◆ TASK TO COMPLETE
Using only the entries below, copy exactly the lines that begin at the one with "Given: Tap the blue Edit groups button" and end at the one with "360x250 pixels. How", both included. Drop the pictures.

◆ MATERIAL PROVIDED
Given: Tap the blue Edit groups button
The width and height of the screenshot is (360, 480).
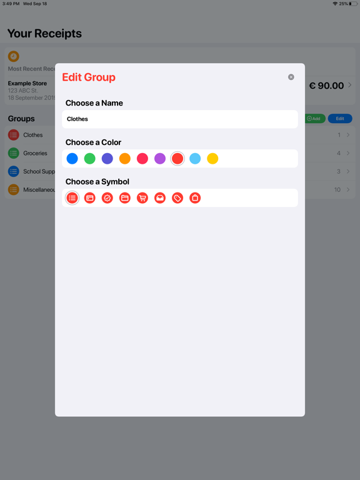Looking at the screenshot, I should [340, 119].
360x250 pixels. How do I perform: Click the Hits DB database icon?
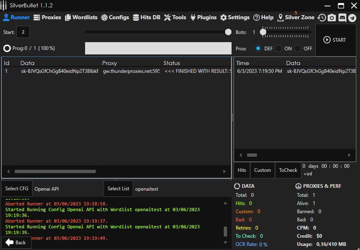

* * *

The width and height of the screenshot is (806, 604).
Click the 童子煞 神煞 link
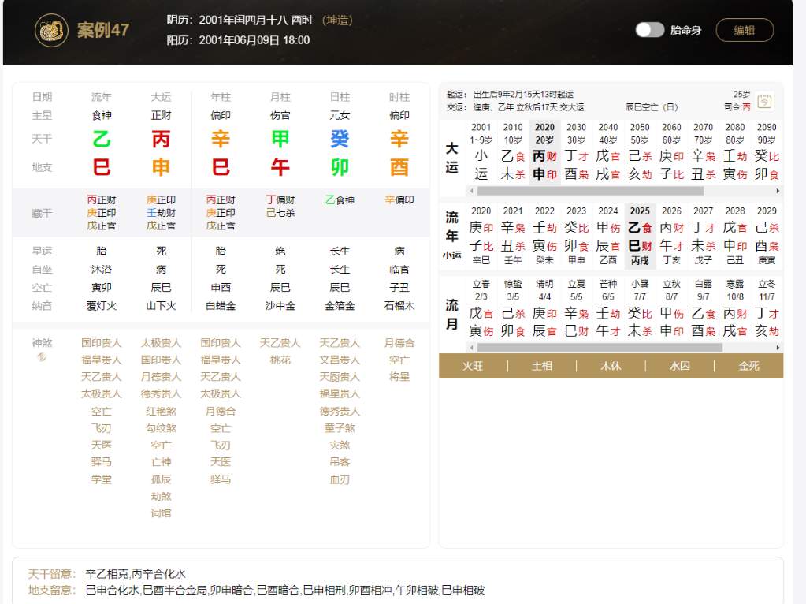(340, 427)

◆ SOLUTION TO THE PROBLEM
Given: Tap the blue Edit groups button
The width and height of the screenshot is (360, 480).
Looking at the screenshot, I should [340, 119].
360x250 pixels. How do I perform: Click the Hits DB database icon?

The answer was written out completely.